Russia recently passed a law banning the adoption of Russian children by U.S. families. Although it is widely believed that this was politically motivated, Russia cited as one of its reasons that the U.S. is one of three countries that have not ratified the 1989 U.N. Convention on the Rights of the Child, along with Somalia and South Sudan.
Ironically, the U.S. government played an active role in the drafting of the Convention. Unfortunately, the Convention has not been ratified by the U.S. so far, due to opposition by various political and religious groups. Some of these groups believe that the Convention threatens homeschooling and the rights of parents in the U.S.
In many respects, the Rights of the Child outlined by the Convention are consistent with New York laws determining the best interests of the child. Factors commonly required in the State laws regarding best interests of the child outlined below exemplify the similarities:
- The emotional ties and relationships between the child and his or her parents, siblings, family and household members, or other caregivers
- The capacity of the parents to provide a safe home and adequate food, clothing, and medical care
- The mental and physical health needs of the child
- The mental and physical health of the parents
- The presence of domestic violence in the home
- The ascertainable wishes and feelings of each child concerned (considered in light of their age and understanding)

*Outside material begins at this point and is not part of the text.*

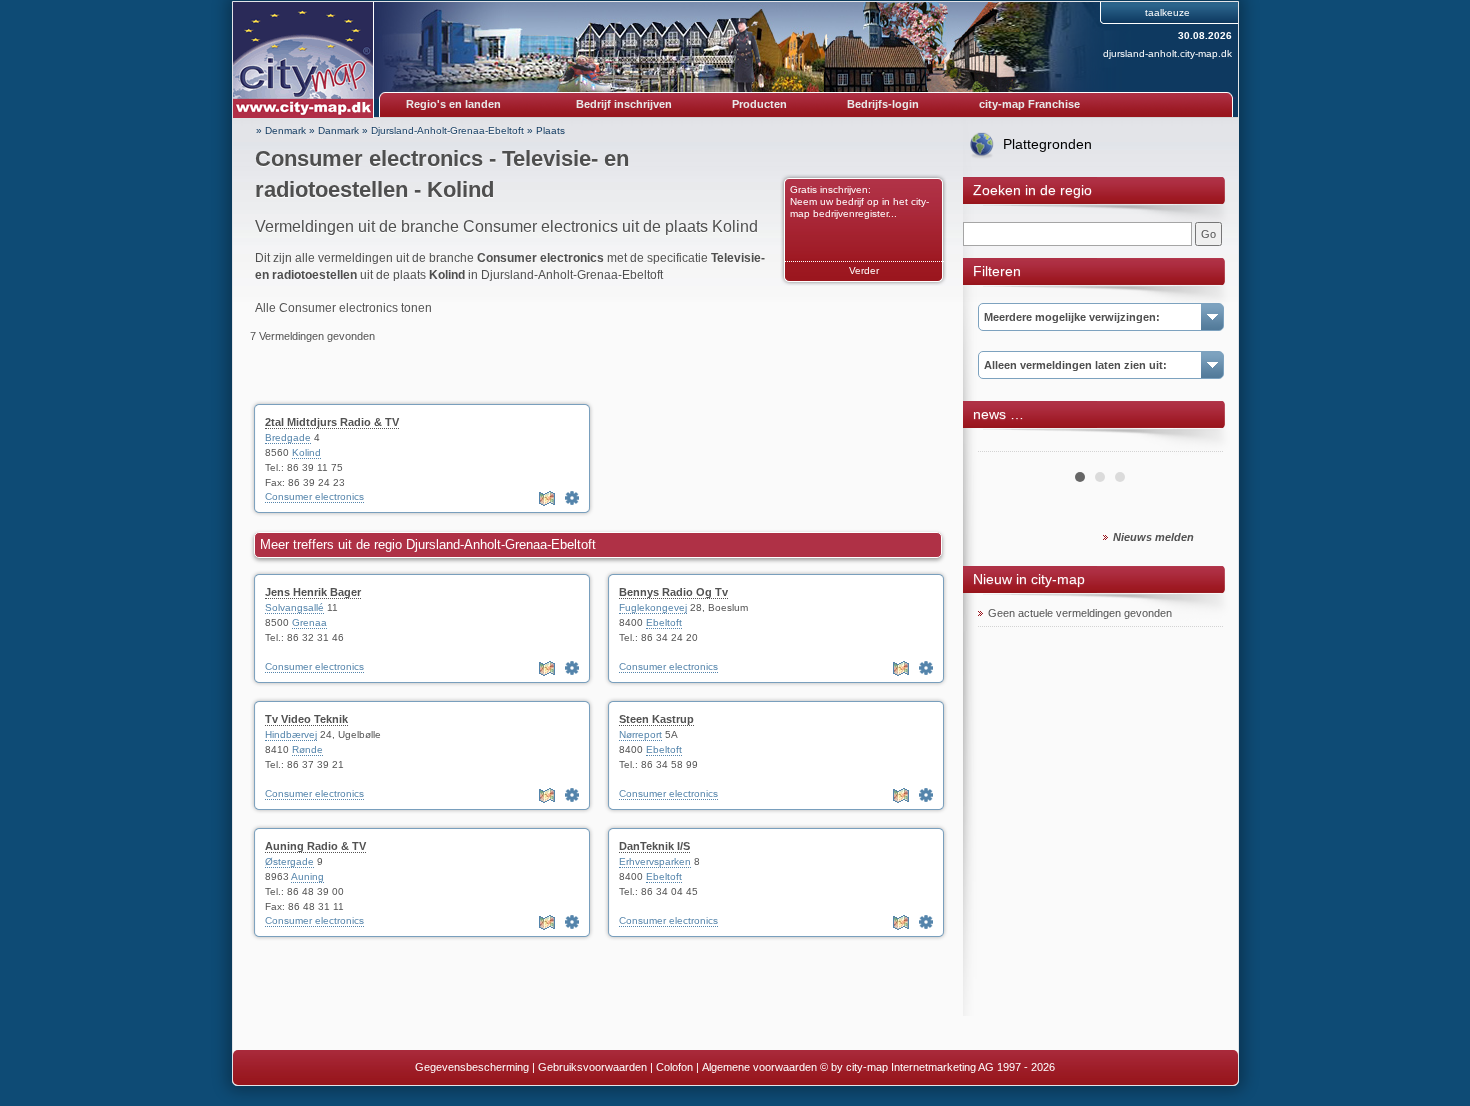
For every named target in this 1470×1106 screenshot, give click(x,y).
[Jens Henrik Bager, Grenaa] (572, 668)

- Physical, emotional and/or educational needs now and in the future
Currently there are adoptions well underway of children living in orphanages in Russia who have already bonded with their prospective U.S. parents. Many of these children have special needs or disabilities. Unfortunately, these adoptions have been put on hold indefinitely.
While there is no guarantee that ratification of the 1989 U.N. Convention on the Rights of the Child would change this outcome, it is long overdue for the U.S. to join virtually every country in the world in ratifying the Convention.